Niger Sustainability Issues

The critical environmental and sustainability issues of Niger:

  1. Education

Niger is a landlocked country located in West Africa with a population of about 17 million. As of 2013 it is the least developed country in the world, ranking last at 187 on the U.N. Human Development Index. According to UNICEF, youth literacy for males is 50 percent and only 23 percent for females—adult literacy stands at 28 percent. Primary school attendance rate for males is 44 percent and 31 percent for females. School attendance further decreases with only 13 percent attendance in secondary school for males and eight percent for females.The government spends 3.9 percent of GDP on education, which is not necessarily a small amount. But with more than 50 percent of the population under 15, much of the population is being neglected.

 

  1. Biodiversity

More than 65 percent of Nigerians live off nature and its goods. 70-80% of Nigeria’s original forests have disappeared through logging, agriculture, city expansion, expansion of roads and building of industry. This has led to loss of plants and animals that depend on these forests. With the expected consequences of climate change these losses are expected to increase.

 

  1. Oil Spilling

The Exxon Valdez spill in Alaska in 1989 was one of the worst oil spills in history. There has been an Exxon Valdez spill every year for 50 years. In 2011, UNEP found that people in Ogoniland have lived with chronic pollution all their lives due to severe damage caused by oil spilling.
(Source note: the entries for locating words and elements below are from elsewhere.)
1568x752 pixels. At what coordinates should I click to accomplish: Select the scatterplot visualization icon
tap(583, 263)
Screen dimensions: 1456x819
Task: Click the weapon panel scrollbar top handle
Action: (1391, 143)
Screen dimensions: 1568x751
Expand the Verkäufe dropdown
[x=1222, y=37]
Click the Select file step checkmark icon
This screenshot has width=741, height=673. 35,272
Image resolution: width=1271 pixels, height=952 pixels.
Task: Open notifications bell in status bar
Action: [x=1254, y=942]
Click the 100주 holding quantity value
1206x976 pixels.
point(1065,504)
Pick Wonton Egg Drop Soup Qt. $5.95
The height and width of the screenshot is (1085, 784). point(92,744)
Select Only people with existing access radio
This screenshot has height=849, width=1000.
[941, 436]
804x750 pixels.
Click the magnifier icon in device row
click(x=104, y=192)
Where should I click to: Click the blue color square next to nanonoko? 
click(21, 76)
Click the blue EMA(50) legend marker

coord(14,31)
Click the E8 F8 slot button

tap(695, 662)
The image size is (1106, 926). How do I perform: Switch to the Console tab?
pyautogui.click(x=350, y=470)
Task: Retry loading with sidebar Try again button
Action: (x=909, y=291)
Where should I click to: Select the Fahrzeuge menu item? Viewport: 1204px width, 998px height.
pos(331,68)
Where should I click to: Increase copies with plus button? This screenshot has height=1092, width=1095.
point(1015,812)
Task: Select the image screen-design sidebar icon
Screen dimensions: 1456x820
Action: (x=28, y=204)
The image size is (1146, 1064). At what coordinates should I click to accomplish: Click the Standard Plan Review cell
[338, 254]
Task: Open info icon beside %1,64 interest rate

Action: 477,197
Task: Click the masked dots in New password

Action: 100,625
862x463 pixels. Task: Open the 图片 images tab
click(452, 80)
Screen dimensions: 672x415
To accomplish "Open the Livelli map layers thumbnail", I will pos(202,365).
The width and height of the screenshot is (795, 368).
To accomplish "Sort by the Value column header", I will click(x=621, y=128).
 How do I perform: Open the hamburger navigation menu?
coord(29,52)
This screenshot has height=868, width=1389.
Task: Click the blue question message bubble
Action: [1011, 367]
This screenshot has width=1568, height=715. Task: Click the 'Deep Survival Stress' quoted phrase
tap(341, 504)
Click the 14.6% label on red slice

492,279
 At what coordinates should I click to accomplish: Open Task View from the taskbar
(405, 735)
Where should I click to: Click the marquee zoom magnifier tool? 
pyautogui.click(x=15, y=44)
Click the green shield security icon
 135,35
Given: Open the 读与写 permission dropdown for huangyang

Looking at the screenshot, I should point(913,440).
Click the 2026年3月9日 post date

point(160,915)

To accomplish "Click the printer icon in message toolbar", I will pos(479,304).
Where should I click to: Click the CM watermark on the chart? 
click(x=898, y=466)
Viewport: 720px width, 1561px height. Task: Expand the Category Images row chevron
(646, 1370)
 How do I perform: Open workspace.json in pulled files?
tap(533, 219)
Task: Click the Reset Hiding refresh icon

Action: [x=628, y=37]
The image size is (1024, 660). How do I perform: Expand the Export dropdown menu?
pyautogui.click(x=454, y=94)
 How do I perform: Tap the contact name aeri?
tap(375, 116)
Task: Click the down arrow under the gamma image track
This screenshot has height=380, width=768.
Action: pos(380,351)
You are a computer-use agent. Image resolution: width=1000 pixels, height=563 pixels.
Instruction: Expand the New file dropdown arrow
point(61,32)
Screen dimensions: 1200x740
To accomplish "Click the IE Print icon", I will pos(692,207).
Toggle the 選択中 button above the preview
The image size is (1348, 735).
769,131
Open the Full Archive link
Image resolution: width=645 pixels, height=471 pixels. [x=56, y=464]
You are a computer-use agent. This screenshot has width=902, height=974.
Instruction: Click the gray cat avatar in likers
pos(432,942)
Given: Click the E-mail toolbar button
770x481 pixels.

Benzene levels are 900 times higher than the WHO recommendations. The oil companies Shell and ENI of the Niger Delta report more than 600 spills each year.

 

  1. Water Crisis and Poor Sanitation

In Niger, water-related diseases and poor hygiene and sanitation practices are one of the leading causes of death among children under five. Access to drinking water and sanitation is still very low in Niger with large disparities between urban and rural areas and between regions. Only 56% of the population has access to a source of drinking water with a 7% increase in the supply of services between 2012 and 2015. Only 13% of the population has access to basic sanitation services. Open defecation is practiced by more than 71% of the population with serious consequences on health, nutrition, education or economic development. Only 22.7% of schools have access to drinking water and 26.7% access to sanitation facilities. In addition, school-age girls do not have adequate menstrual hygiene management services. 

 

  1. Poverty

With a growing population of 16.6 million people, over 45 percent of citizens live under the international poverty line. Some causes of poverty in Niger are the high birth rate, the major and minor droughts that effect agricultural and economic growth, and the outward effects of the conflict involving the militant Islamist group Boko Haram. Niger has a literacy rate of only 19.1 percent and 42.2 percent of children under five suffer from malnutrition.